Start of RECORD EXTRACTS

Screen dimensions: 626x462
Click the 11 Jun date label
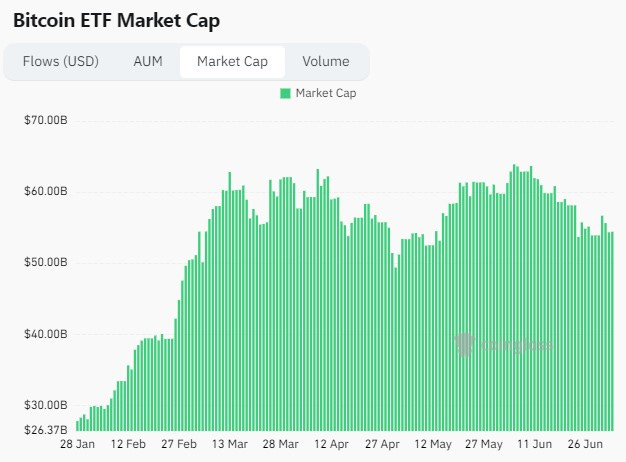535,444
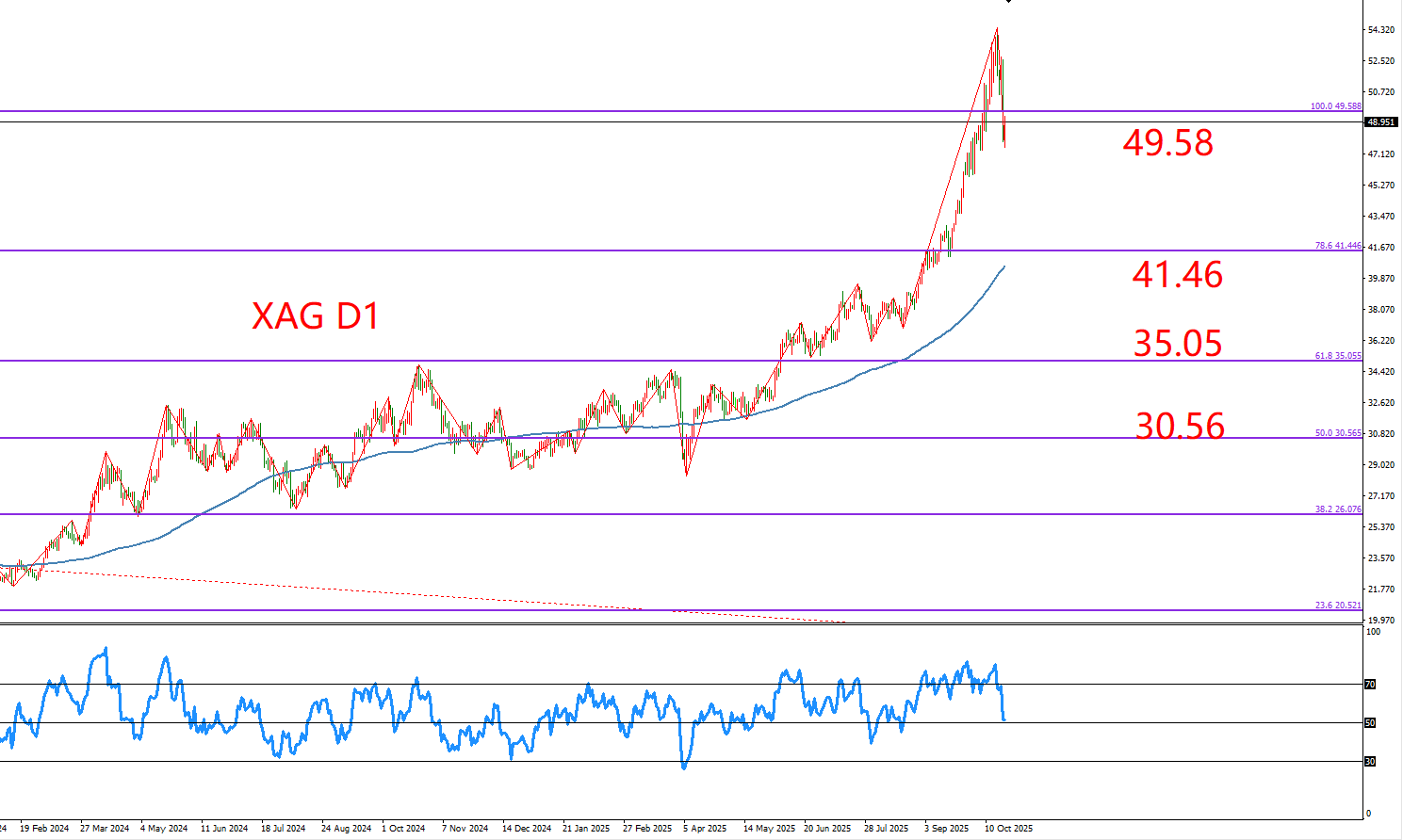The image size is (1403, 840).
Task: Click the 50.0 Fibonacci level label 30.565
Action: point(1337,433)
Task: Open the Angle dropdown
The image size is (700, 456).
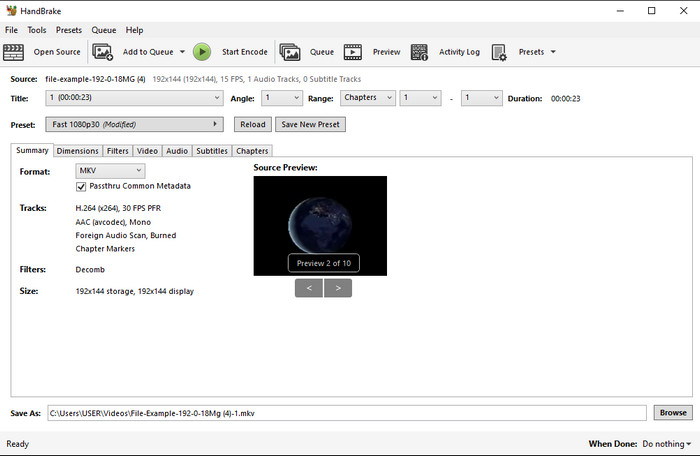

End of RECORD EXTRACTS

### WORK INSTRUCTION
For each entry, repeat its text exactly and leave out any picture it holds.

### OUTPUT FOR THIS TASK
Screen dimensions: 626x462
Click the 11 Jun date label
535,444
The image size is (1403, 840).
Task: Click the 50.0 Fibonacci level label 30.565
Action: point(1337,433)
Task: Open the Angle dropdown
The image size is (700, 456).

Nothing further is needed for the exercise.